F, comme finances publiques. Redressement avec non remplacement d’un fonctionnaire sur deux partis à la retraite, réforme des régimes de retraite…
D, comme démocratie. Quelle autre grande démocratie confie à des personnalités issues de l’opposition l’essentiel du pouvoir de contrôle (commission des finances a l’Assemblee Nationale, Cour des comptes..) ?
2. Parce que la gauche a de vieilles idées et de nouvelles querelles : « je dépense donc j’impose » principe idéologique illustré par la proposition d’un « grand impôt citoyen ». Selon la presse, le PS recherche « des casques bleus pour la maison rose » !
- La victoire est probable :
3. Parce que la France assume un leadership reconnu.

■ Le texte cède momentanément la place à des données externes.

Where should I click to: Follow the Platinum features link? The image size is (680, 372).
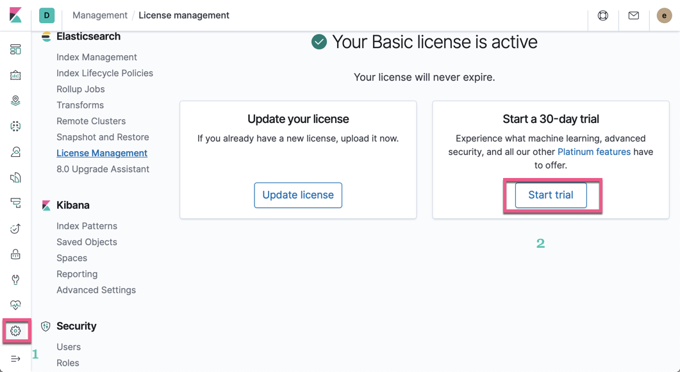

Présidence européenne, Méditerranée, G8, G20, Francophonie, Afrique, alliance atlantique, Libye, Côte d’Ivoire… La France tient son rang !
4. Parce qu’un bon projet se dessine, à l’UMP, pour la France. 3 priorités émergent :
- la nouvelle puissance française. L’influence de la France est nécessaire aux intérêts des français.

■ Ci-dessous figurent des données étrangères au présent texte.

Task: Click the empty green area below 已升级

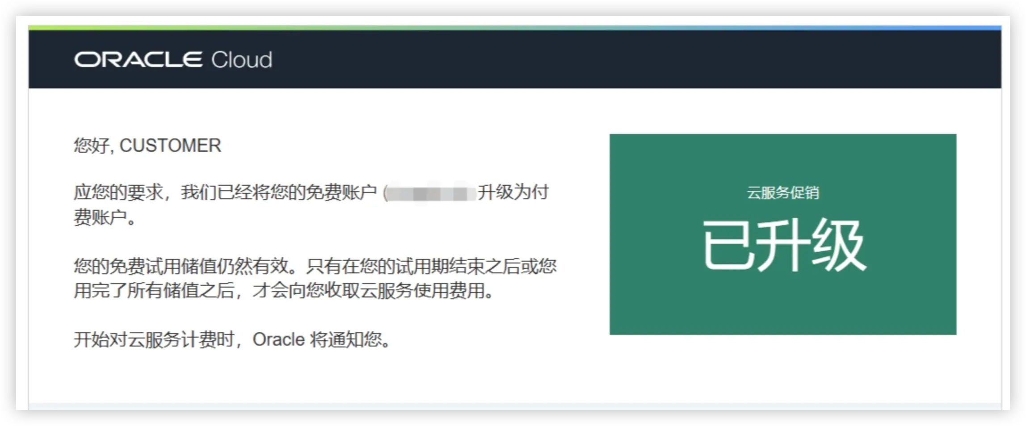Action: tap(783, 306)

- un nouveau personnalisme républicain, fondé sur le droit et les moyens de l’autonomie et sur l’equilibre français entre liberté et solidarité.
- le retour à la passion de l’avenir (recherche, innovation, jeunesse..) et ainsi levée des peurs.
- La victoire n’est pas certaine :
5. Parce qu’il reste 12 mois d’action gouvernementale et que ce sont les plus durs ! La pression politique pèsera lourdement sur les décisions publiques (sécurité routière). Le gouvernement devra faire preuve d’audace pour répondre à l’attente de « changement » des Français .
Les Giscardiens se souviennent du « changement dans la continuité ».
6. Parce que les contours de la majorité présidentielle sont encore flous. Nous devons être ouverts aux réflexions du Centre, à l’intérieur de l’UMP comme à l’extérieur. Nous sommes dans le temps des idées, celui du dialogue, pas encore dans celui des candidatures. L’anticipation électorale dessert ceux qui s’y prêtent. La question d’une candidature au centre s’étudiera en fonction des conditions d’accès au second tour.
Pour gagner la majorité doit être attractive. Le bon chemin est donc à l’opposé du sectarisme, du repli sur soi et des querelles subalternes. Pour convaincre la majorité doit montrer que « la victoire est en elle ».